Answer in Integral Calculus for Keshav kumar #39060

Question #39060

∫▒1/x.e^xdx

Answer on Question#39060 – Math – Integral Calculus

Evaluate: $\int \frac{1}{x\,e^x} \, dx$ .

Solution.

Integration by parts :

If $u = u(x)$ , $v = v(x)$ , and the differentials $du = u'(x)\,dx$ and $dv = v'(x)\,dx$ , then integration by parts states that

\int u(x) v'(x)\,dx = u(x) v(x) - \int u'(x) v(x)\,dx

or more compactly:

\int u\,dv = uv - \int v\,du.

* * * * *

Jobs
a - Please answer these about the integral calculus answer:
(i) What is the question number?
(ii) Which integration method does the solution use?
(iii) What is the compact form of that method's formula?
b - Extend the integral calculus answer, picking up right after its last line.
The rows aren't needed here.

* * * * *

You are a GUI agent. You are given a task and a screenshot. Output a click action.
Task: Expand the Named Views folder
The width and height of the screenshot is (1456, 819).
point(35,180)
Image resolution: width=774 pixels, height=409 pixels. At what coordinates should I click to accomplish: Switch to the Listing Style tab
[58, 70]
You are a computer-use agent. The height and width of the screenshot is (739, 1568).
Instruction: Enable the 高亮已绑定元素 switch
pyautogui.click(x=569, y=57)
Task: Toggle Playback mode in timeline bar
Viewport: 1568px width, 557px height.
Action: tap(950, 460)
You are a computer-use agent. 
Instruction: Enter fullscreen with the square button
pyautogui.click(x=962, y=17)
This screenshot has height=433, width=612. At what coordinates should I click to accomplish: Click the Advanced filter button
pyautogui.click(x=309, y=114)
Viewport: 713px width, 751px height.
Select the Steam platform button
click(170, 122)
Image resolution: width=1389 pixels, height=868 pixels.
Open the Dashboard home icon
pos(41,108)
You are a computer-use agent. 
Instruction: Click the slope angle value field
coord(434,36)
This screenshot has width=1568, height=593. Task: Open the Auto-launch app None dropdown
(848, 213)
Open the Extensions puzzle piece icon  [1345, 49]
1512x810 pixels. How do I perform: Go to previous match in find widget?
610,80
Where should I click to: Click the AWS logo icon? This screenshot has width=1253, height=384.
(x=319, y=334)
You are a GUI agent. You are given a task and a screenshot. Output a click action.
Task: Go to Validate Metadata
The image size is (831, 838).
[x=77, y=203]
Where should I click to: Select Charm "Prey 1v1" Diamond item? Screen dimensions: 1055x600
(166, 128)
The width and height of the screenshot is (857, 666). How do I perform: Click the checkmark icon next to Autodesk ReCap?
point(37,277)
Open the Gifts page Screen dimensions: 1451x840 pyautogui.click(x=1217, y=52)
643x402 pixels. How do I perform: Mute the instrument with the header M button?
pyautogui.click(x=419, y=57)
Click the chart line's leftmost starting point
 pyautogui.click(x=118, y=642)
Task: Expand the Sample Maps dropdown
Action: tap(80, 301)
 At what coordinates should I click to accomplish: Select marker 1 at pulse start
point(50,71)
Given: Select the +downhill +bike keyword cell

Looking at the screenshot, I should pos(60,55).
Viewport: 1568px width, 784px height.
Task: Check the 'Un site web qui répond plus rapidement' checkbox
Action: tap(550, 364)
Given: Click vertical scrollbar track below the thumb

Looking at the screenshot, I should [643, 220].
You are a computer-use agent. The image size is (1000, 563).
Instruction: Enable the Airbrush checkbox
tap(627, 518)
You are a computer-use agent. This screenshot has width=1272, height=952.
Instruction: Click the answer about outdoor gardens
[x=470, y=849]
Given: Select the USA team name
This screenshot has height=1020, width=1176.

* * * * *

Results
a -
(i) #39060
(ii) Integration by parts
(iii) ∫u dv = uv − ∫v du

b -
So,

\begin{aligned} \int \frac{1}{x\,e^x} \, dx &= \int \frac{e^{-x}}{x} \, dx = - \int \frac{d(e^{-x})}{x} = - \left( \frac{1}{x \cdot e^x} - \int \frac{-1}{x^2\,e^x} \, dx \right) = \\ &= \frac{-1}{x \cdot e^x} + \int \frac{1}{x^2} \, d(e^{-x}) = \frac{-1}{x \cdot e^x} + \frac{1}{x^2 \cdot e^x} - \int \frac{-2}{x^3\,e^x} \, dx = \\ &= \frac{-1}{x \cdot e^x} + \frac{1}{x^2 \cdot e^x} - \int \frac{2}{x^3} \, d(e^{-x}) = \\ &= \frac{-1}{x \cdot e^x} + \frac{1}{x^2 \cdot e^x} - \left( \frac{2}{x^3 \cdot e^x} - \int \frac{-2 \cdot 3}{x^4\,e^x} \, dx \right) = \\ &= \frac{-1}{x \cdot e^x} + \frac{1}{x^2 \cdot e^x} - \frac{2}{x^3 \cdot e^x} + \int \frac{6}{x^4} \, d(e^{-x}) = \dots = \\ &= e^{-x} \left( -\frac{1}{x} + \left( \frac{1}{x} \right)^2 - \frac{2}{x^3} + \frac{6}{x^4} - \frac{24}{x^5} + O\left( \left( \frac{1}{x} \right)^6 \right) \right) \end{aligned}

\int \frac{1}{x\,e^x} \, dx = Ei(-x) + \text{const},

where $Ei(x)$ is the exponential integral.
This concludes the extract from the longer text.